**TASKS TO CARRY OUT:**
(a) According to the CVS Group article, roughly how many practices does the company operate?
(b) From the CVS Group article, write out the text from "- CVS revealed" to "a combined £9.5million.".
(c) List each distinct percentage figure that appears in the CVS Group article.

- CVS revealed its total revenue rose by 7.6% in the four months ending October
- The firm recently sold its operations in the Netherlands and Republic of Ireland
CVS Group has upheld its annual outlook despite subdued demand in Britain, where the veterinary services industry is the subject of a major competition probe.
The Norfolk-based company, which operates around 460 practices, revealed its total revenue rose by 7.6 per cent year-on-year in the four months ending October.
It also declared adjusted earnings before nasties increased by 5.5 per cent, with its margins climbing by 19.5 per cent.
CVS has been steadily expanding its presence in Australia since the summer of last year, making multiple takeovers, including three deals involving four sites since July for a combined £9.5million.
The business recently sold its operations in the Netherlands and Republic of Ireland, citing ‘significant investment opportunities’ in Australia and capital spending in its UK operations.

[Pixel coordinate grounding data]

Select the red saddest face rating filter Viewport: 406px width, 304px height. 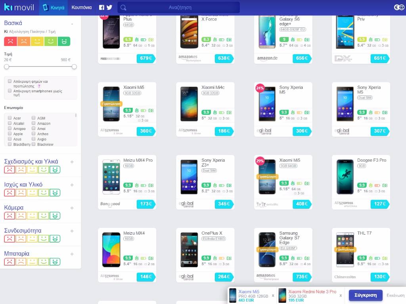click(x=10, y=42)
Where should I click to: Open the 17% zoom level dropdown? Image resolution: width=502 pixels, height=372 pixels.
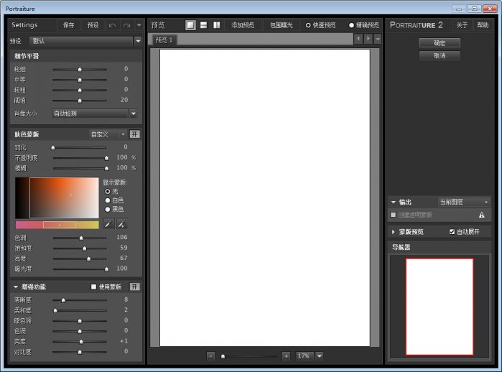pyautogui.click(x=319, y=356)
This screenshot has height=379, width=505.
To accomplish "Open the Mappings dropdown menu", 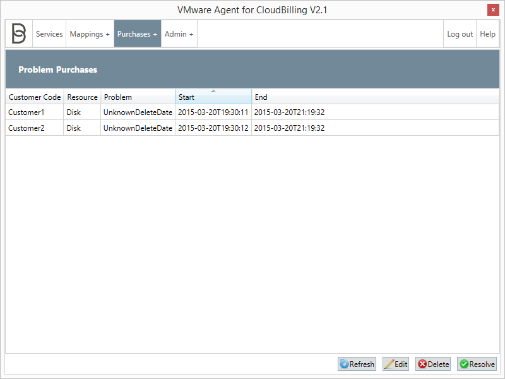I will 90,33.
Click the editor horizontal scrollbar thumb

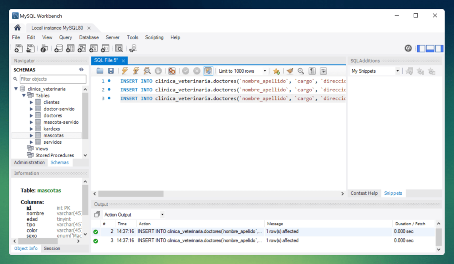coord(131,194)
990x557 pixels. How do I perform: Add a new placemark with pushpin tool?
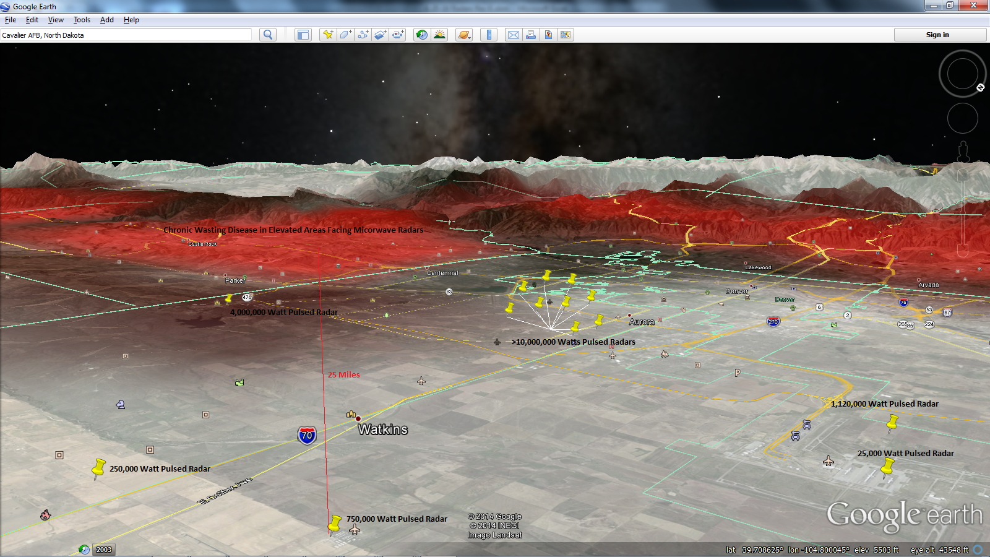pyautogui.click(x=328, y=35)
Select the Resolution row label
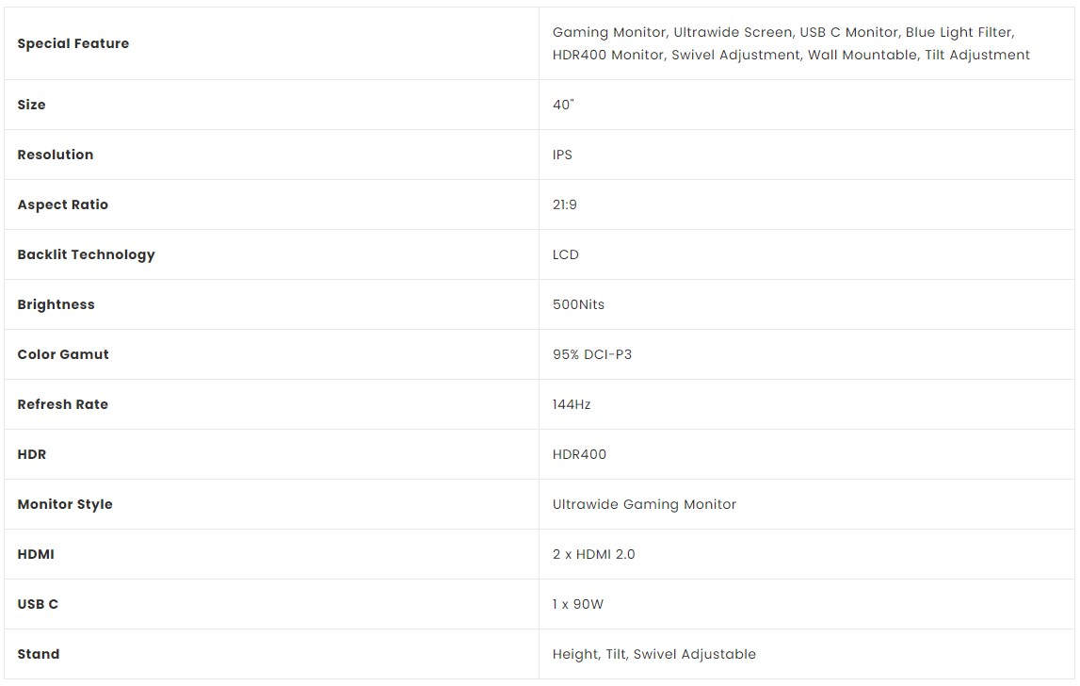 pos(56,155)
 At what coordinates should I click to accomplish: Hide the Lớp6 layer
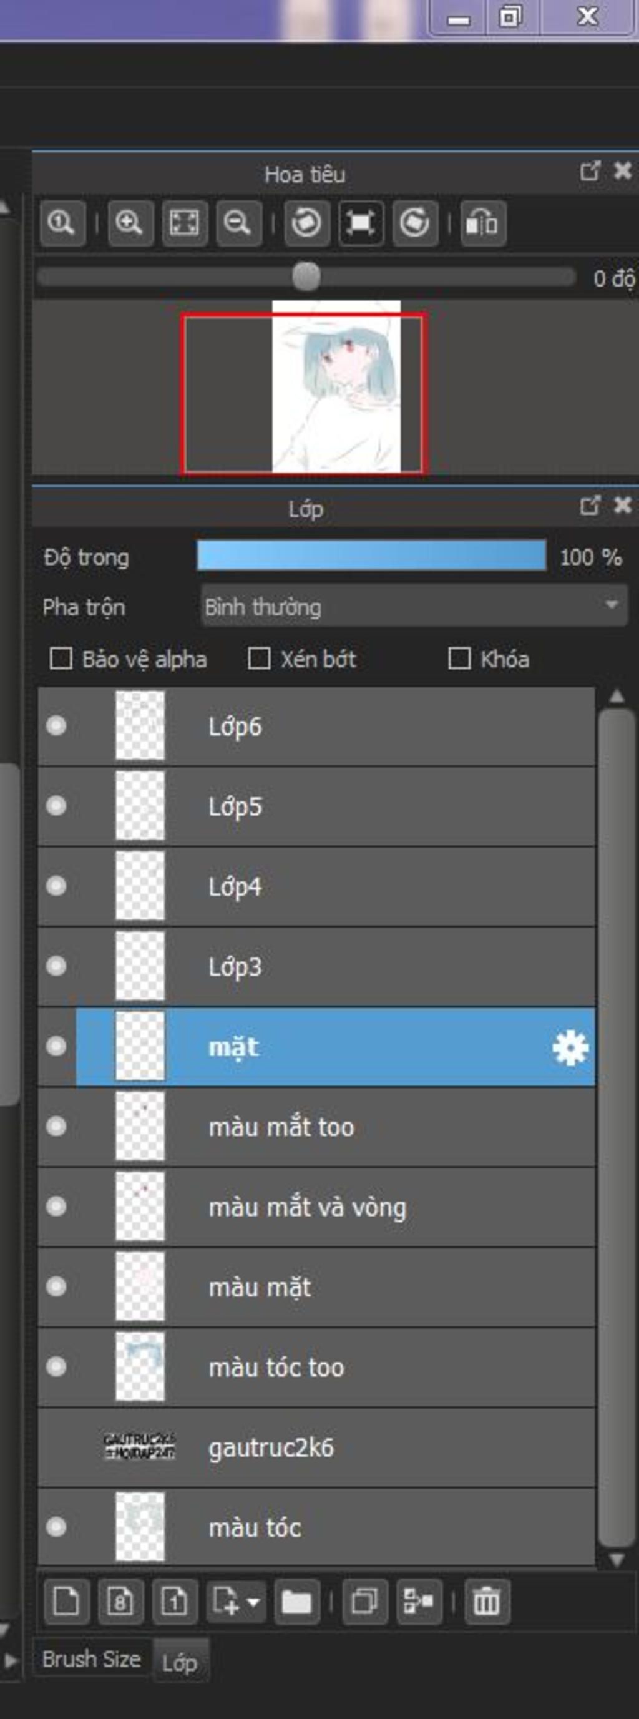[x=56, y=725]
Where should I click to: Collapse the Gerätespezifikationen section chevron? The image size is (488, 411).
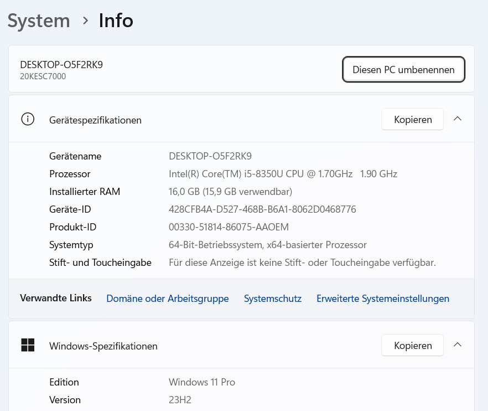[x=458, y=119]
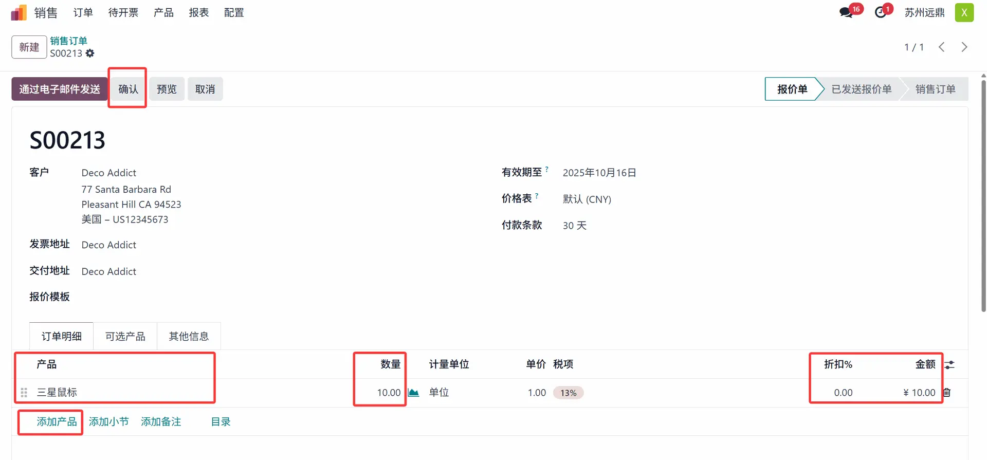Open the 报表 menu
The width and height of the screenshot is (987, 460).
[x=198, y=12]
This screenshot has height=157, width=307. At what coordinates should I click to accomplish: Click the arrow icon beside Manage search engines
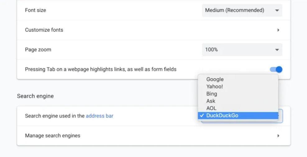point(278,136)
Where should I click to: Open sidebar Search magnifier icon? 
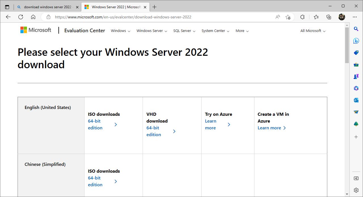pos(356,29)
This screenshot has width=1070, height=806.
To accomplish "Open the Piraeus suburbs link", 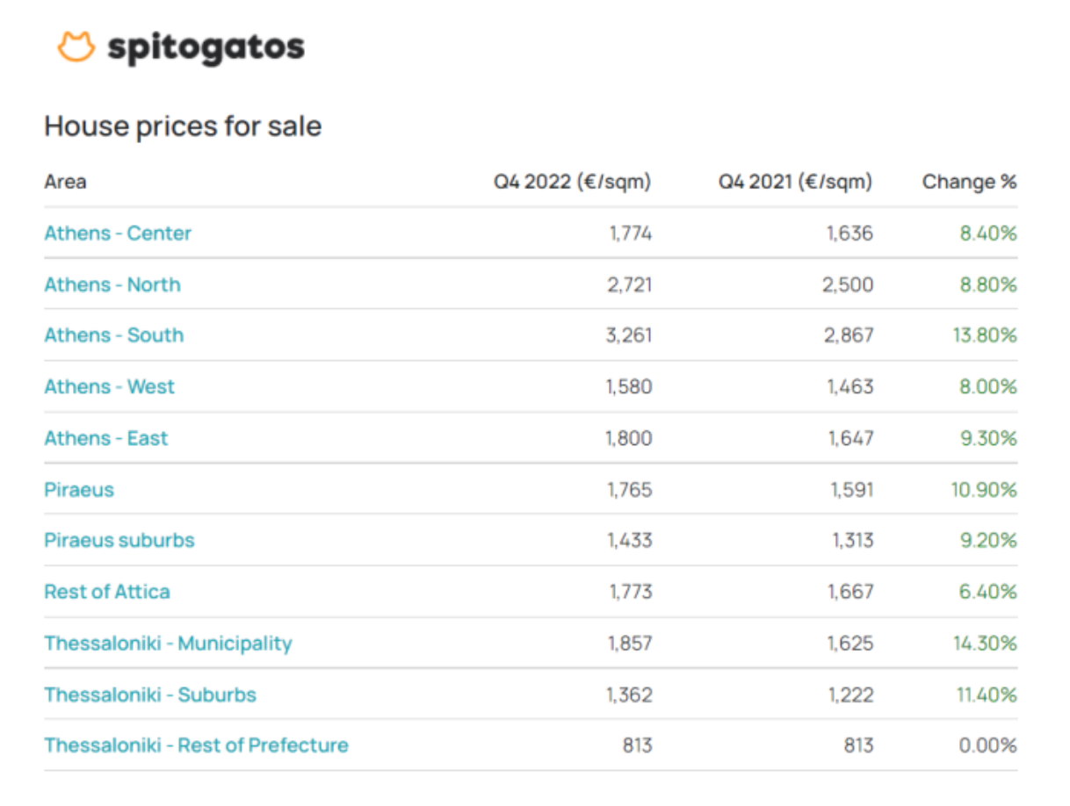I will pos(119,540).
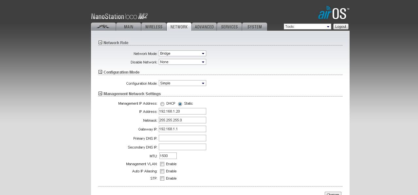The width and height of the screenshot is (418, 195).
Task: Open the Network Mode dropdown
Action: (182, 53)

**ANSWER SET:**
(a) Around 460 practices.

(b)
- CVS revealed its total revenue rose by 7.6% in the four months ending October
- The firm recently sold its operations in the Netherlands and Republic of Ireland
CVS Group has upheld its annual outlook despite subdued demand in Britain, where the veterinary services industry is the subject of a major competition probe.
The Norfolk-based company, which operates around 460 practices, revealed its total revenue rose by 7.6 per cent year-on-year in the four months ending October.
It also declared adjusted earnings before nasties increased by 5.5 per cent, with its margins climbing by 19.5 per cent.
CVS has been steadily expanding its presence in Australia since the summer of last year, making multiple takeovers, including three deals involving four sites since July for a combined £9.5million.

(c) 7.6 per cent, 5.5 per cent, 19.5 per cent